Fully evolved GA lesions and deep subcutaneous GA nodules demonstrate palisaded granulomatous dermatitis or a septal and lobular panniculitis, respectively. Macrophages surround acellular necrobiotic areas in which collagen bundles are thinned, or they sometimes have a pale, homogeneous, light-blue appearance, the latter of which is due to the presence of mucin.
In many cases of subcutaneous GA, and in some dermal infiltrates, the centers of granulomas contain degenerated, homogeneous-appearing collagen and are deeply eosinophilic. In some sections, necrotic small vessels in the centers of palisaded foci are surrounded by nuclear dust. Presence of fibrinogen can be shown by direct immunofluorescence in the centers of palisaded granulomas. In perforating lesions, necrobiotic material is extruded through focal perforations. Epidermal hyperplasia at the edge of the perforation forms a pseudochannel communicating with an underlying necrobiotic granuloma.
Rare cases of nonnecrobiotic, sarcoidal, or tuberculoid GA are also described.
AG, also known as annular elastolytic giant cell granuloma, may lack the classic palisaded arrangement observed in GA. Although elastosis is abundant in the mid dermis outside the granuloma, elastic tissue is absent from the center of the annulus. Giant cells frequently abut elastotic tissue, and phagocytosed elastotic fibers are noted in histiocytic cells at the advancing edge. Collagen has a normal appearance outside the lesion but a finely fibrillar pattern within the annulus. Mucin deposition is not increased as it is in GA. Thus, AG can be distinguished histologically from GA by a preponderance of giant cells in relation to elastotic tissue, by absence of mucin, and, occasionally, by absence of palisading histiocytes around granulomas.
Medical Care
Localized GA is not often symptomatic and it has a tendency towards spontaneous resolution. Reassurance is often all that is necessary. Painful or disfiguring lesions have been treated by various methods, although the level of evidence supporting these methods is low. Localized lesions have been treated with potent topical corticosteroids with or without occlusion for 4-6 weeks, as well as with intralesional corticosteroids with varying total doses of steroid. Cryotherapy using liquid nitrogen or nitrous oxide as refrigerants has been shown in a prospective, uncontrolled trial to be an effective treatment for localized GA. Secondary dyschromia may be a complication of cryotherapy. Other anecdotes of therapeutic efficacy in both localized and generalized GA involve tacrolimus and pimecrolimus (Harth, 2004; Jain, 2004; Rigopoulos, 2005) and imiquimod cream (Kuwahara, 2003; Badavanis, 2005).

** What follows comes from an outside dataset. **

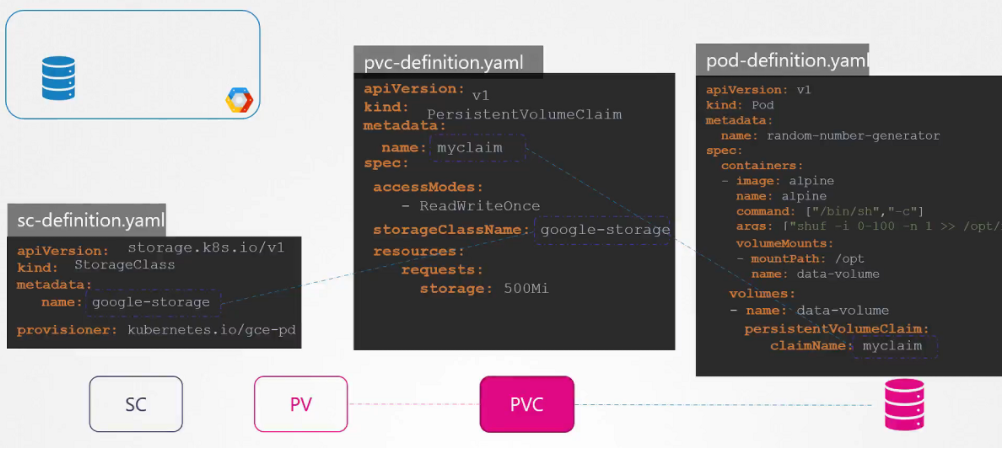Click the 500Mi storage value
This screenshot has height=451, width=1008.
pyautogui.click(x=526, y=288)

Generalized GA tends to be more persistent and unsightly. Treatment of the generalized disease is unfortunately fraught with a lack of consistently effective options. While the treatment of choice remains to be defined, the available literature supports the use of isotretinoin or phototherapy with oral psoralen and UV-A (PUVA) as first-line options for generalized GA. Other anecdotal reports and small series describe successful treatment with dapsone, systemic steroids, pentoxifylline, hydroxychloroquine, cyclosporine, fumaric esters, interferon-gamma, potassium iodide, and nicotinamide.
Therapies that may be considered as initial approaches for patients seeking therapy for localized GA include intralesional corticosteroids, potent topical corticosteroids alone or under occlusion, and cryotherapy.

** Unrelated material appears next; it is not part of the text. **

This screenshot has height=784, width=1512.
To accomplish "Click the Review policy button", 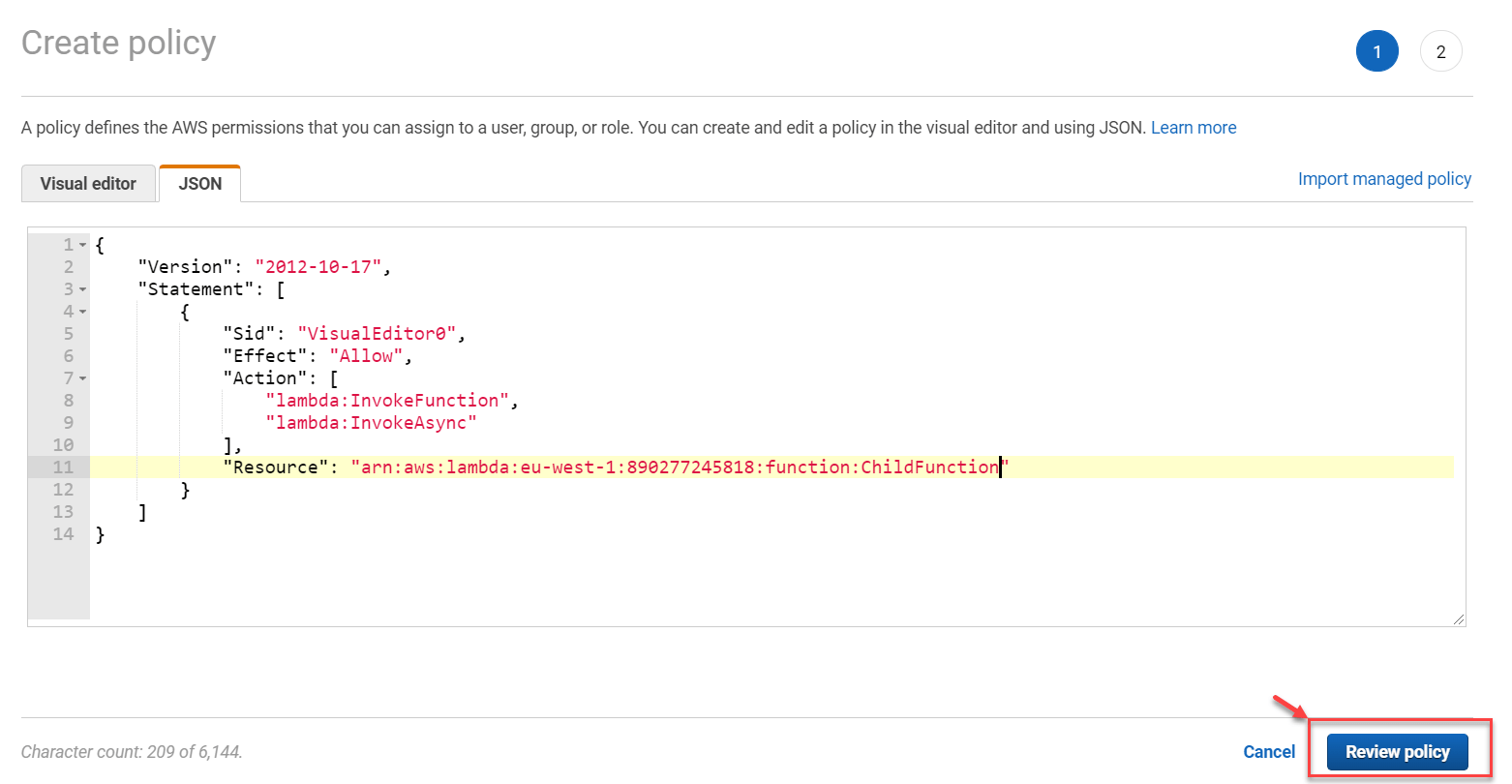I will point(1397,751).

Patients with generalized GA may accept more aggressive treatment because of the chronicity or pronounced cosmetic disfigurement associated with the disease. Generalized GA may be treated initially with isotretinoin or PUVA, if not otherwise contraindicated.
Drug Category: Corticosteroids
Have anti-inflammatory properties and cause profound and varied metabolic effects. Corticosteroids modify the body's immune response to diverse stimuli.
| Drug Name | Clobetasol (Temovate, Olux) |
| Description | For inflammatory dermatoses responsive to steroids. Decreases inflammation by suppressing migration of polymorphonuclear leukocytes and reversing capillary permeability. Affects production of lymphokines and has inhibitory effect on Langerhans cells. |
| Adult Dose | Apply thin film bid/qid to response; not to exceed 50 g/wk |
| Pediatric Dose | Administer as in adults with caution |
| Contraindications | Documented hypersensitivity; paronychia, cellulitis, impetigo, angular cheilitis, erythrasma, erysipelas, rosacea, perioral dermatitis, acne, or fungal skin infections |
| Interactions | None reported |
| Pregnancy | C - Safety for use during pregnancy has not been established.
|
| Precautions | Can cause atrophy of groin, face, and axillae; may cause striae distensae, rosacealike eruption with telangiectasia, acneiform eruption, and pigmentary changes; may increase skin fragility; rarely may suppress HPA axis; if infection develops and is not responsive to antibiotic treatment, discontinue until infection is under control |
| Drug Name | Triamcinolone acetonide |
| Description | For inflammatory dermatoses responsive to steroids. Decreases inflammation by suppressing migration of polymorphonuclear leukocytes and reversing capillary permeability. Affects production of lymphokines and has inhibitory effect on Langerhans cells. |
| Adult Dose | 0.1-1 mL of 3- to 5-mg/mL concentration injected intralesionally; lesions may be re-treated in 4-6 wk |
| Pediatric Dose | Not established |
| Contraindications | Documented hypersensitivity; bacterial, viral, or fungal skin infections |
| Interactions | None reported |
| Pregnancy | C - Safety for use during pregnancy has not been established.
|
| Precautions | Multiple complications (eg, severe infections, hyperglycemia, edema, atrophy and thinning of nearby skin, telangiectasia, pigmentary changes, delayed pain, scarring, osteonecrosis, myopathy, peptic ulcer disease, hypokalemia, osteoporosis, euphoria, psychosis, myasthenia gravis, growth suppression) may occur; abrupt discontinuation of glucocorticoids may cause adrenal crisis |
Drug Category: Retinoids
Vitamin A derivatives have many roles. They encourage cellular differentiation, are antiproliferative, and serve as immunomodulators.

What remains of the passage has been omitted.